2If atmospheric conditions make the specified clearances impractical, the clearances may be increased by a maximum of 25 mm. (1 in.)
Table 4
Rubber Insulating Equipment
Voltage Requirements
Class of
equipment
Maximum use
voltage1 a-c-rms
Retest voltage2
a-c-rms
Retest voltage2
d-c-rms
0
1,000
 
5,000
 
20,000
1
7,500
 
10,000
 
40,000
2
17,000
 
20,000
 
50,000
3
26,500
 
30,000
 
60,000
4
36,000
 
40,000
 
70,000
Note: Rubber gloves shall only be used on voltages of 5000 volts phase to phase or less.

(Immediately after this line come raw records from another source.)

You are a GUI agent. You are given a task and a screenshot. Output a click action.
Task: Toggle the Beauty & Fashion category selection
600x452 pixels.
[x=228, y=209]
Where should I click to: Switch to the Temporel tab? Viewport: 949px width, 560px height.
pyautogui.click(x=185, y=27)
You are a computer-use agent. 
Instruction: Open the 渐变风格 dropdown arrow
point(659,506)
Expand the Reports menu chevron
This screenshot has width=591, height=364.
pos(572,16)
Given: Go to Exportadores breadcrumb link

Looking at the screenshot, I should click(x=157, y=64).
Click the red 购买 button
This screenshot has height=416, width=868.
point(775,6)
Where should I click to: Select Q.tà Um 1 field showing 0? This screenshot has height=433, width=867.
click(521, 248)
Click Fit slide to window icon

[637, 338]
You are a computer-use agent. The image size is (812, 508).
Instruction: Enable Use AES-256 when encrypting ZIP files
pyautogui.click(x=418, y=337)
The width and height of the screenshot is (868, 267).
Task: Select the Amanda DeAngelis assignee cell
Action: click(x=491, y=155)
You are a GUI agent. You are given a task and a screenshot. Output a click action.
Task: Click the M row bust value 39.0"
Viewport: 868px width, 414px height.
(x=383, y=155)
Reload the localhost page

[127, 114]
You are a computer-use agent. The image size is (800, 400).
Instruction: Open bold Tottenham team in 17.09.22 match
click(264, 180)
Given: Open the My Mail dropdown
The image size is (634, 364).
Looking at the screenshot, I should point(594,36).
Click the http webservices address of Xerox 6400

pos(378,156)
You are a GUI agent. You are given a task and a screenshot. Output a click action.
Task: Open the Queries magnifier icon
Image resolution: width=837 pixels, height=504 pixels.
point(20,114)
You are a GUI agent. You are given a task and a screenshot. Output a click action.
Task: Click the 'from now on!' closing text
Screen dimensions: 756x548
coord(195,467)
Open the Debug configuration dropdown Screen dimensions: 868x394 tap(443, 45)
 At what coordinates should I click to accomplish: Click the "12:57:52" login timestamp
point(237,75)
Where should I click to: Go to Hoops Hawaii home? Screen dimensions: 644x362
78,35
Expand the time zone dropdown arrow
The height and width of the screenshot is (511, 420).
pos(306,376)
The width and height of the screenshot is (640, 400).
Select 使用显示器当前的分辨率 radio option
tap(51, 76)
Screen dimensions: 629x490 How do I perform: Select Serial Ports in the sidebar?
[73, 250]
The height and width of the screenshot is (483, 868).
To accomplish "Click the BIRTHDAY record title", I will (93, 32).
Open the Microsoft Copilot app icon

1The maximum use voltage is the a-c voltage (rms) classification of the protective equipment that designates the maximum nominal design/voltage of the energized system that may be safely worked. The nominal voltage design is equal to the phase-to-phase voltage on multiphase circuits. However, the phase-to-ground potential is considered to be the nominal design/voltage:
(a) If there is no multiphase exposure in a system area and if the voltage exposure is limited to the phase-to-ground potential, or
(b) If the electrical equipment and devices are insulated or isolated or both so that the multiphase exposure on a grounded wye circuit is removed.
2The proof-test voltage shall be applied continuously for at least one minute, but no more than three minutes.
Table 5
Rubber Insulating Equipment Test Intervals
Type of equipment
When to test
Rubber insulating line hose
Upon indication that insulating value is suspect
Rubber insulating covers
Upon indication that insulating value is suspect
Rubber insulating blankets
Before first issue and every 12 months thereafter
Rubber insulating gloves
Before first issue and every 6 months thereafter
Rubber insulating sleeves
Before first issue and every 12 months thereafter
(3) Where switches or fuses of more than 150 volts to ground are not guarded during ordinary operations, suitable insulating floors, mats or platforms must be provided on which the operator must stand while handling the switches.
[WSR 97-09-013, recodified as § 296-307-38018, filed 4/7/97, effective 4/7/97. Statutory Authority: RCW 49.17.040, [49.17.]050 and [49.17.]060. WSR 96-22-048, § 296-306A-38018, filed 10/31/96, effective 12/1/96.]